Vor der Entscheidung
Dabei sein ist eben doch nicht alles

Tony Blair und Jacques Chirac balgen sich um die Olympischen Spiel 2012: London und Paris gelten vor der heutigen Entscheidung in Singapur als Favoriten. Doch egal, wer von beiden das Rennen macht, ein Sieger steht schon fest: Frankreichs staatlicher Stromriese EdF.

PARIS/LONDON. Kaum in Singapur gelandet, macht sich Tony Blair an die Arbeit. Zwischen 20 und 30 der 116 stimmberechtigten Mitglieder des Internationalen Olympischen Komitees (IOC) nimmt sich Großbritanniens Premierminister persönlich vor. Die Zeit drängt.

Denn noch vor der Abstimmung über den Austragungsort der Olympischen Spiele 2012 heute in Singapur muss Blair die Arena seinem Erzrivalen Jacques Chirac überlassen, um rechtzeitig im schottischen Golfhotel Gleneagles die Teilnehmer des G8-Gipfels zu begrüßen.

Aus dem Fernduell zwischen den beiden Favoriten London und Paris um Olympia 2012 ist ein persönliches geworden zwischen Blair und Chirac, die in Sachen EU ohnehin seit Wochen miteinander raufen. Es geht um die nationale Ehre. Und es geht um Egos, denn sowohl Blair als auch Chirac stecken in der Krise. Olympia soll ihnen wieder heraushelfen. Nur einer kann gewinnen.

Jacques Chirac setzt seit Monaten auf ganz große Inszenierungen. Auf dem Place de la Concorde, wo sonst die Autoschwärme wie wilde Hornissen über das Kopfsteinpflaster jagen, ließ er Kinder auf zwei Katamaranen in einem 500 Quadratmeter großen Bassin umherdümpeln. Auf den Champs Élysées zieht die französische Goldmedaillengewinnerin Laure Manaudou in einem Becken ihre Bahnen.

Frankreichs Präsident braucht einen Erfolg. Nach dem „Non“ seiner Landsleute beim EU-Referendum hat er sich im Umfragekeller häuslich einrichten müssen – auch weil die Arbeitslosigkeit steigt und das Wachstum schwächelt.

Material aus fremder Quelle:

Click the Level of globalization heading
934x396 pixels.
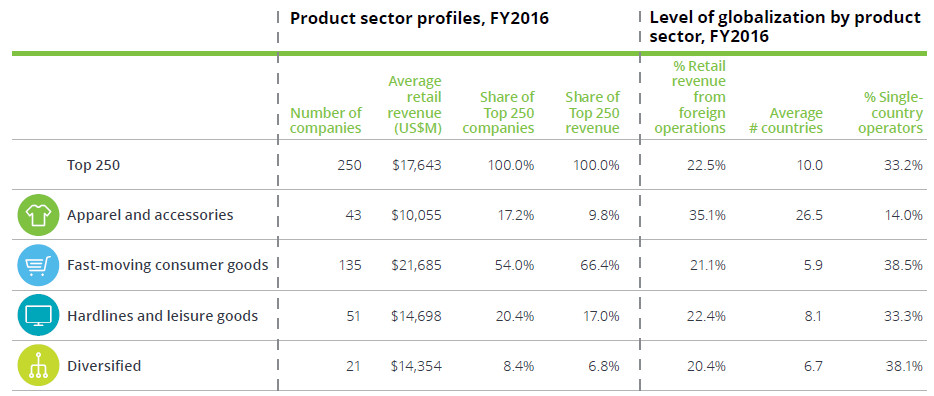(785, 27)
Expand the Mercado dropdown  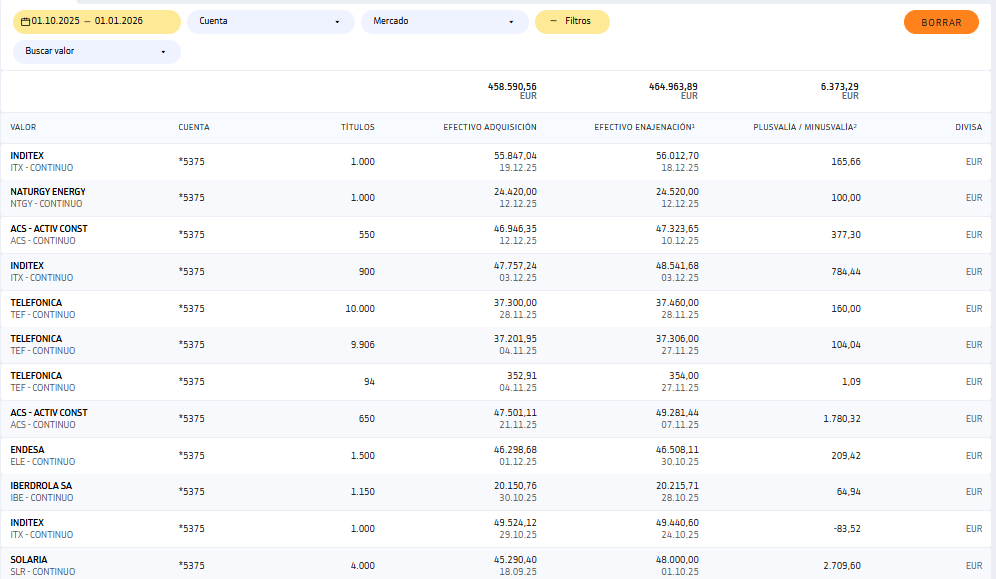click(x=443, y=21)
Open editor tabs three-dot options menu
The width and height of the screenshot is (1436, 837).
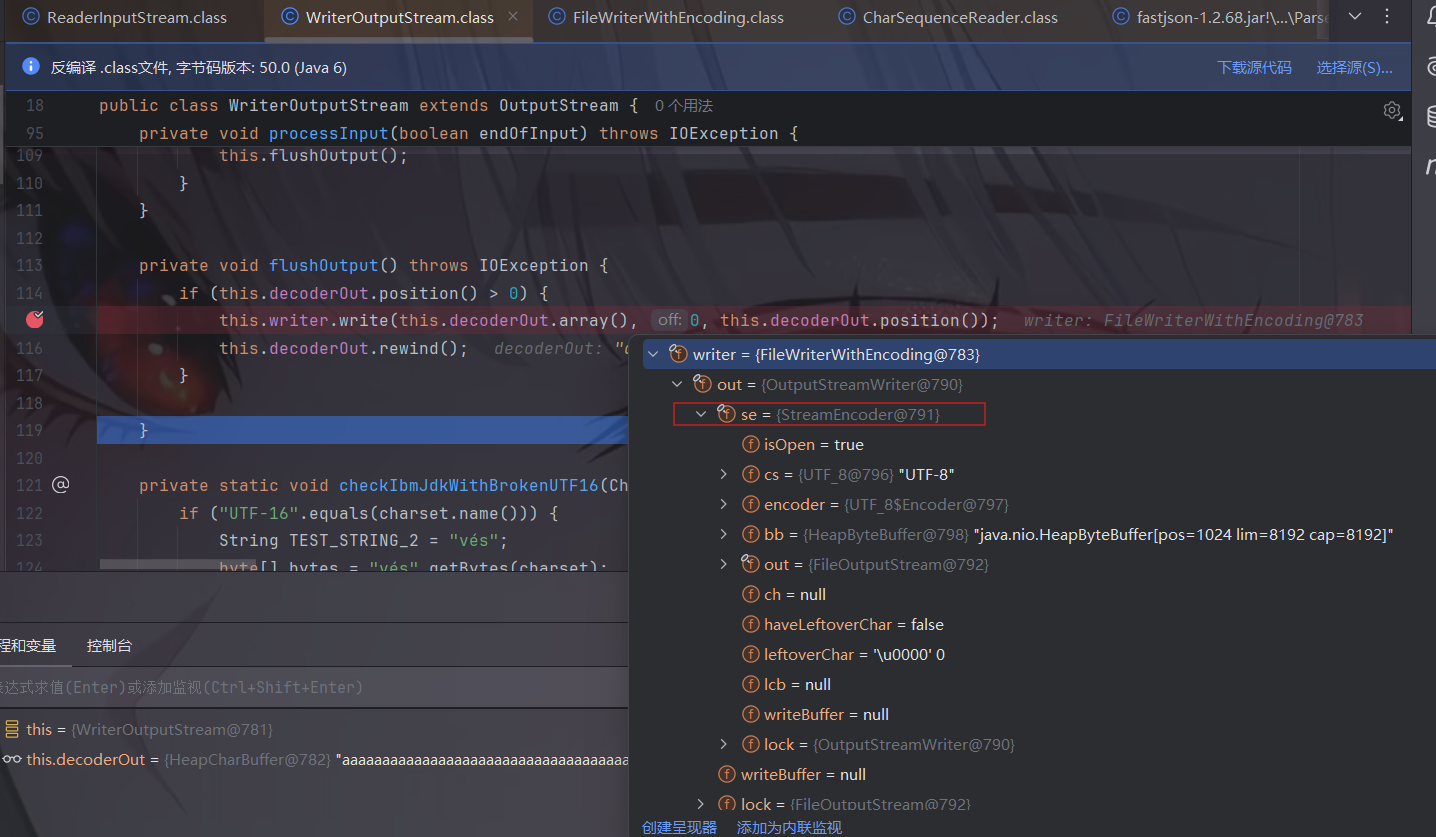(1387, 17)
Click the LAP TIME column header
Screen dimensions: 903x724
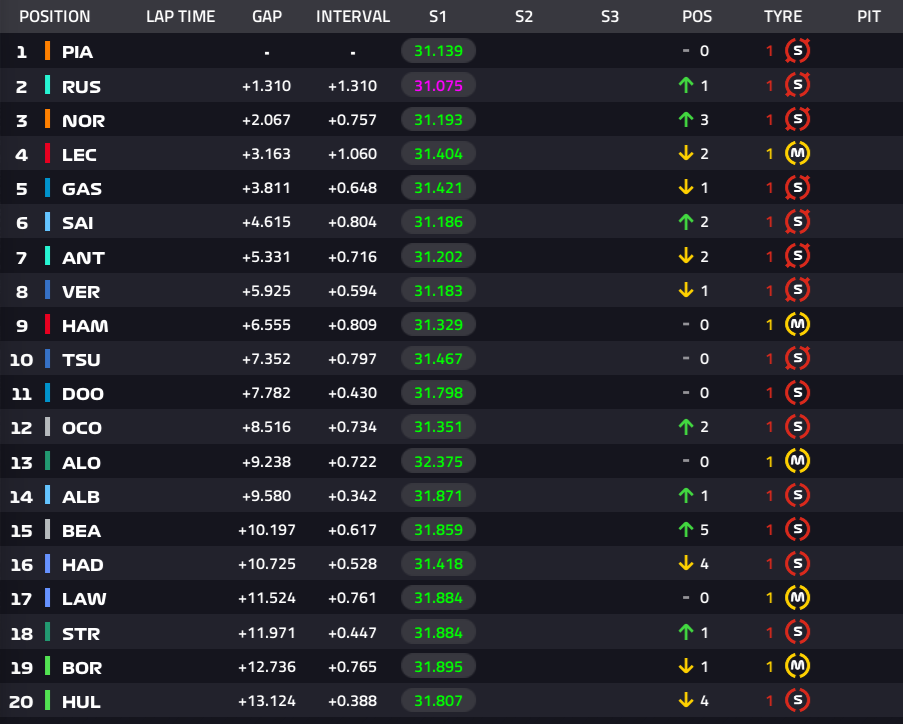[x=181, y=16]
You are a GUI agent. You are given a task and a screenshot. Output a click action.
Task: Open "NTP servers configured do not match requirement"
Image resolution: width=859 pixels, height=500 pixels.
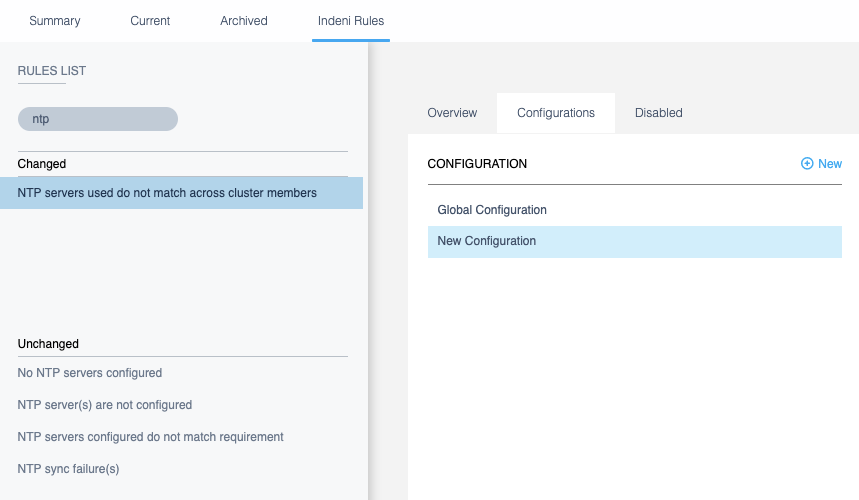[x=151, y=437]
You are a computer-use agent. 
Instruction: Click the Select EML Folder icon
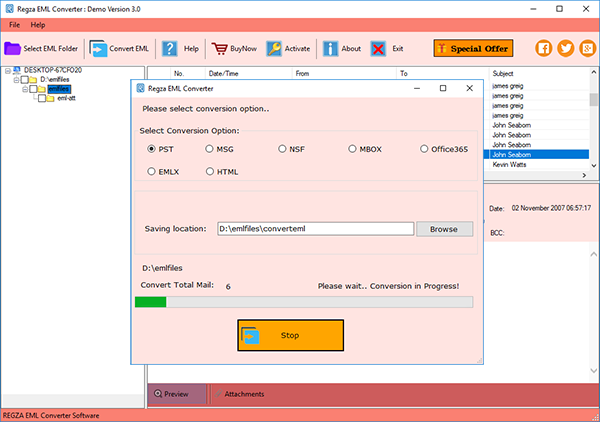tap(13, 48)
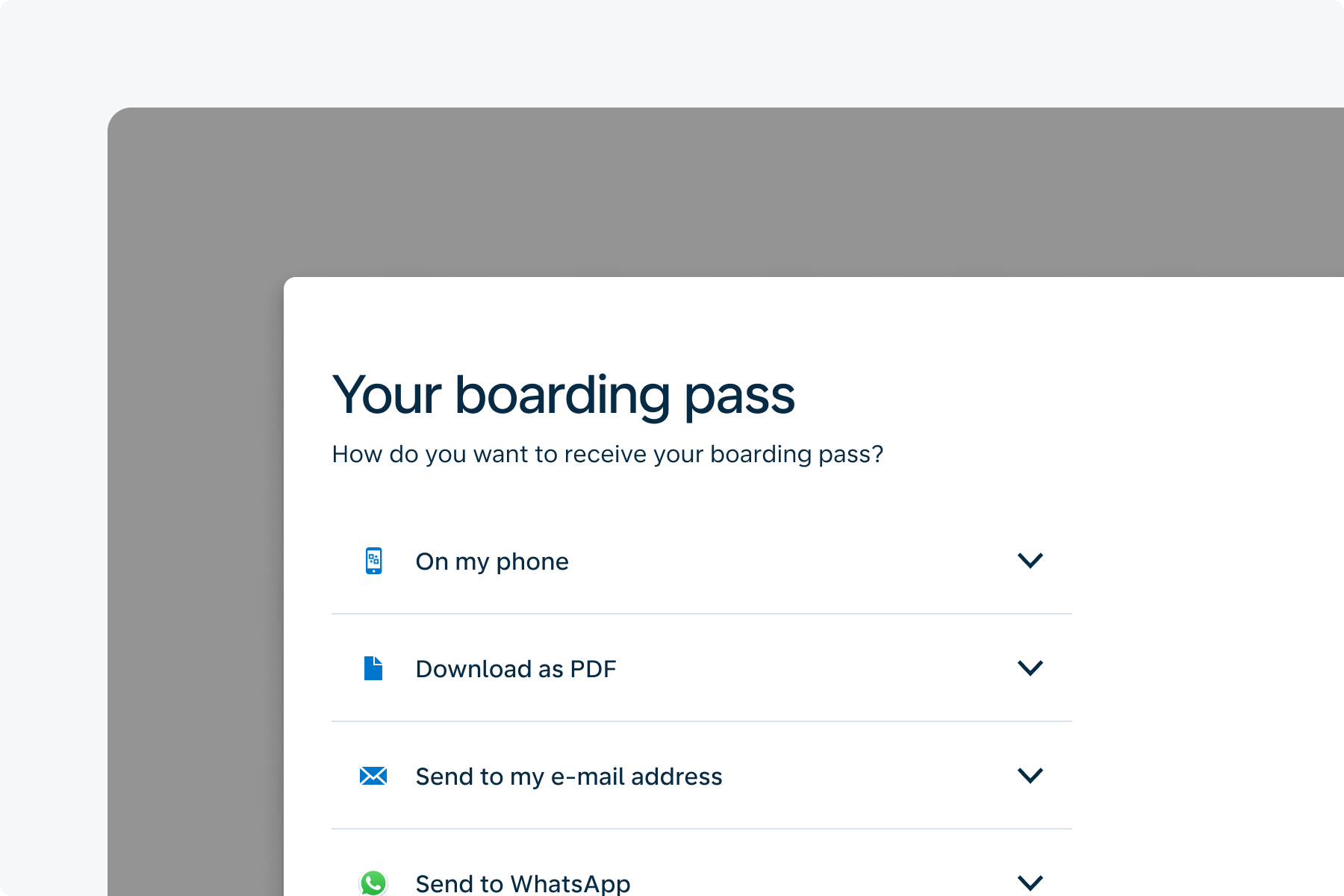Click empty space in Download as PDF row
The width and height of the screenshot is (1344, 896).
coord(814,668)
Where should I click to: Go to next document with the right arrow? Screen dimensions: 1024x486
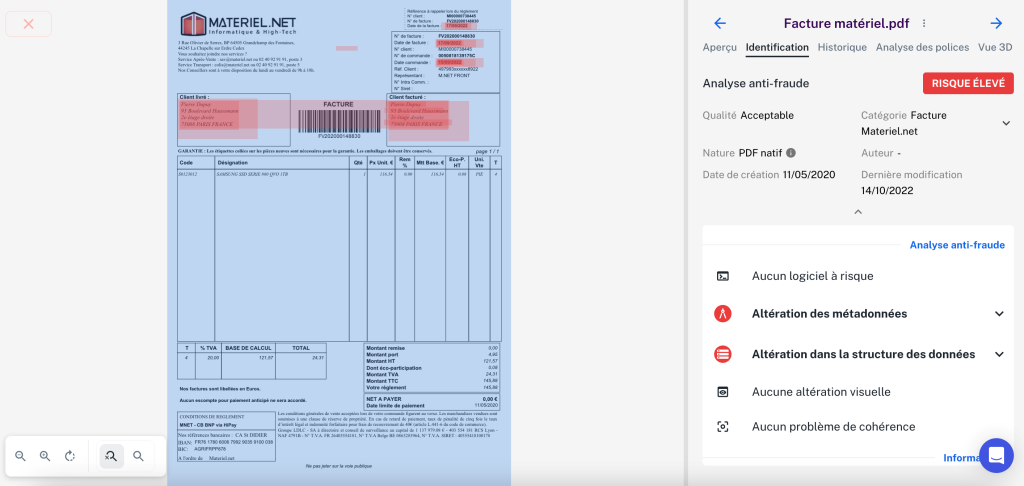coord(996,23)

In Singapur will Chirac die Trendwende schaffen, wenigstens psychologisch.

Weil es für Chirac ebenso wie für Blair um sehr viel geht, ist der Zwist längst unterhalb die politische Gürtellinie gerutscht. „Das ,Stade de France’ wurde für die Fußball-WM 1998 gebaut und taugt nicht für Leichtathletik-Wettbewerbe“, ätzt Blair-Berater Rod Sheard. „Das ,Stade de France’ hat den Vorzug, dass es bereits existiert“, schießt Bertrand Delanoe zurück, der Nachfolger Chiracs als Bürgermeister von Paris. London muss sein Olympiastadion nämlich erst bauen.

Tony Blair setzt auf Stars. David Beckham mit seiner Frau Posh, Fußballweltmeister Sir Bobby Charlton, Ruderer Sir Steven Redgrave. Prinzessin Anne, selbst einmal Olympiareiterin, sollte sich die Aristokraten im IOC vornehmen. Auch Boris Becker und Nelson Mandela bürgten für London. Königin Elisabeth II. proklamierte: „Ich bin beeindruckt, wie einig das Volk hinter der Bewerbung steht.“ Dabei hatte sie 2003 einem Schulbuben zugeflüstert, bestimmt werde Paris gewinnen.